Tasks to carry out:
1/ In the dyslexia passage, give the text between "If the school" and "resolution options [8].", inclusive, with "Mediation" changed to "Arbitration".
2/ For each statement, answer yes or no according to the dyslexia passage and quote the words that decide it.
(a) Texas Scottish Rite Hospital for Children offers dyslexia therapy free of charge to qualifying children.
(b) Take Flight's internal monitoring shows how a child compares with grade-level norms.
(c) Programs like Barton can stand in for a full intervention.
3/ List every organization named in the dyslexia passage.

Passage provided:
Those numbers are alarming, but there are ways to bring them down. Texas Scottish Rite Hospital for Children provides dyslexia therapy to qualifying children at no charge through its Dallas clinic [1]. Other hospital-based and university-based dyslexia clinics sometimes offer sliding-scale fees. Some families use FSA or HSA dollars for educational therapy when a licensed psychologist has diagnosed a learning disability, though the IRS rules here aren't straightforward. Confirm with your tax advisor first.
If the school is obligated to provide the service and refuses, some families pursue due process under IDEA and recover reimbursement for private tuition. That process is stressful, expensive on its own, and slow. Mediation is often a faster first step. The National Center for Learning Disabilities has guidance on dispute resolution options [8].
For students who need supplemental phonics work at home while waiting on school services, structured programs like Barton or direct work with sight word flashcards and phonics-based materials can fill some gaps. They're not a substitute for a full intervention.
How do you know if Take Flight is working?
Progress monitoring is not optional. If your child is in Take Flight and the school isn't giving you data, ask for it in writing.
Take Flight's internal monitoring tracks mastery of each phonics pattern before moving on. That tells the practitioner whether a student is ready to advance. It doesn't tell you how your child is doing against grade-level norms.
For that, you need standardized progress monitoring tools. The most common are DIBELS (Dynamic Indicators of Basic Early Literacy Skills) and AIMSweb, which give oral reading fluency scores in words correct per minute and phoneme segmentation scores you can compare to grade-level benchmarks [9]. If your school does IEP progress monitoring quarterly and just checks a box saying "making progress," that's not enough. Ask for the actual data points graphed over time.

Source data:
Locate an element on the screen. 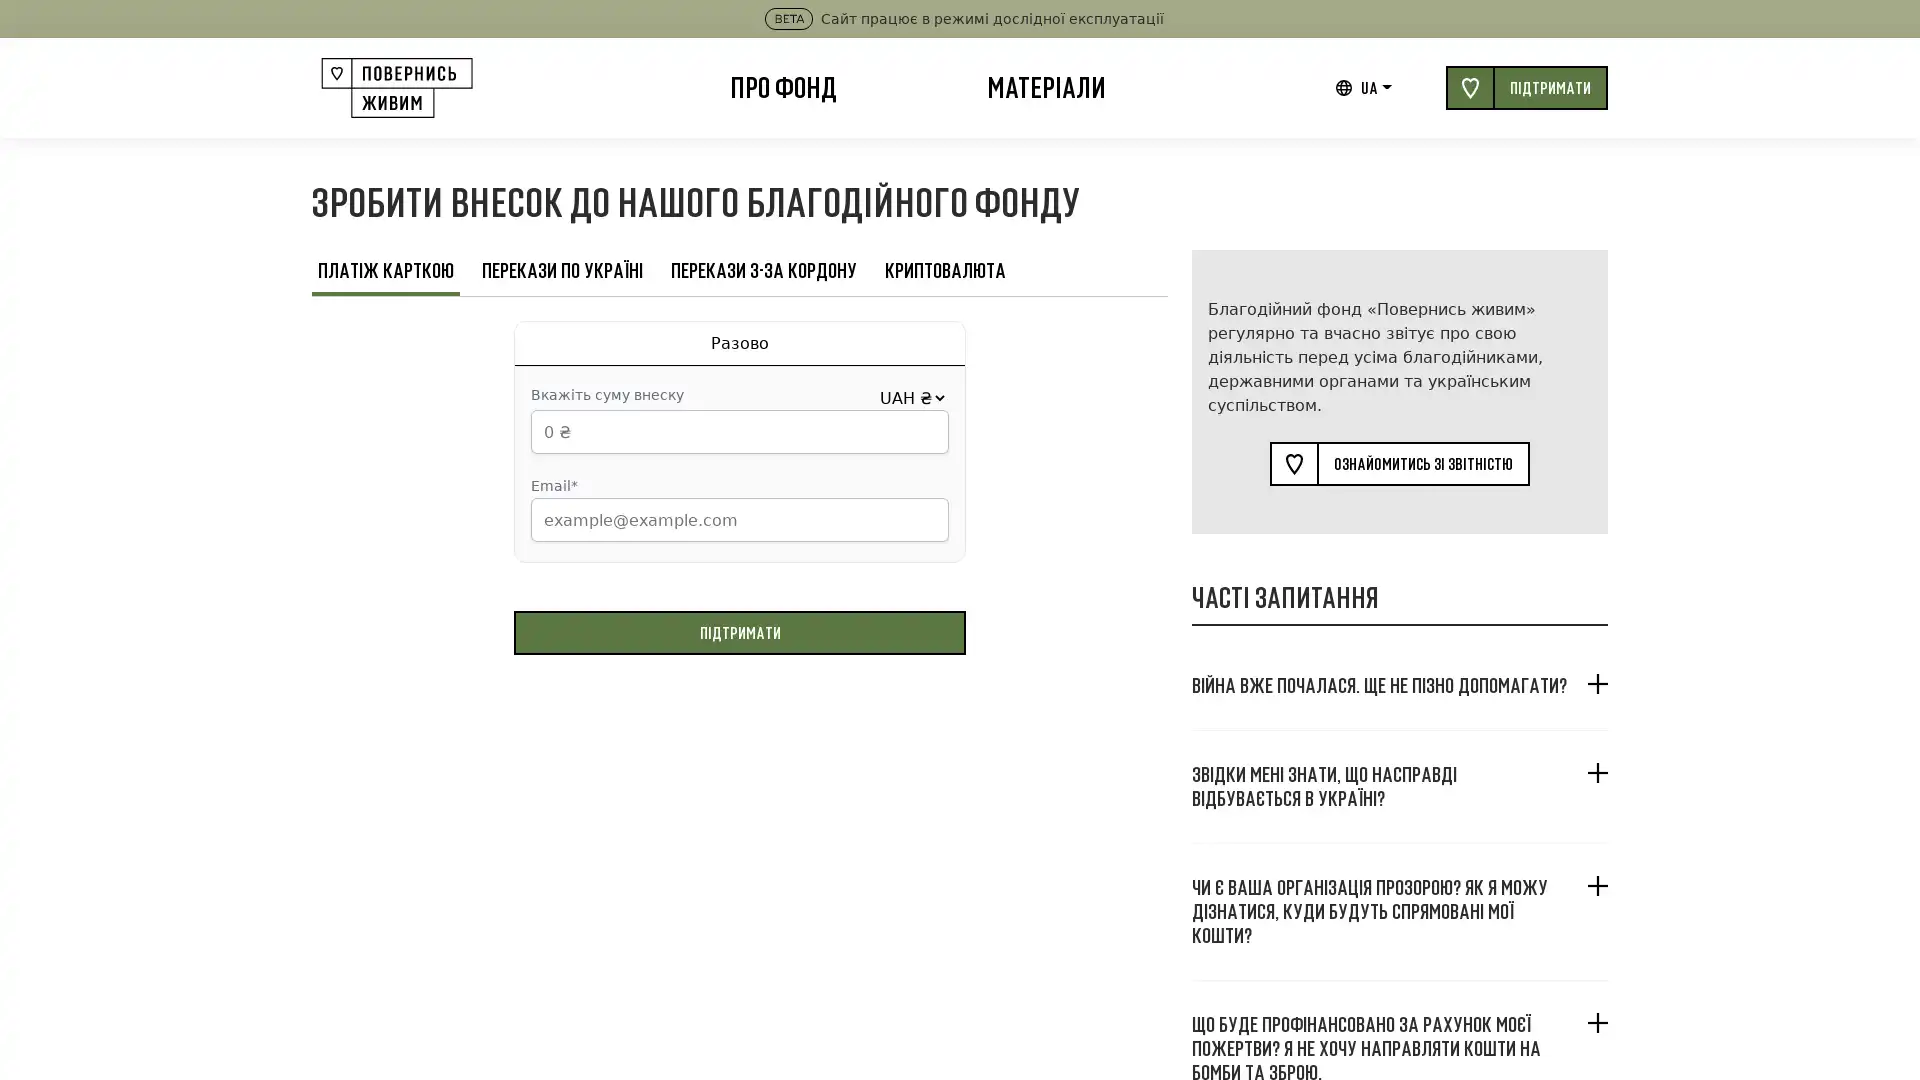 Image resolution: width=1920 pixels, height=1080 pixels. ?    ,     ? is located at coordinates (1399, 910).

Answers below:
1/
If the school is obligated to provide the service and refuses, some families pursue due process under IDEA and recover reimbursement for private tuition. That process is stressful, expensive on its own, and slow. Arbitration is often a faster first step. The National Center for Learning Disabilities has guidance on dispute resolution options [8].

2/
(a) Yes: "provides dyslexia therapy to qualifying children at no charge through its Dallas clinic"
(b) No: "It doesn't tell you how your child is doing against grade-level norms."
(c) No: "They're not a substitute for a full intervention."

3/
Texas Scottish Rite Hospital for Children
IRS
National Center for Learning Disabilities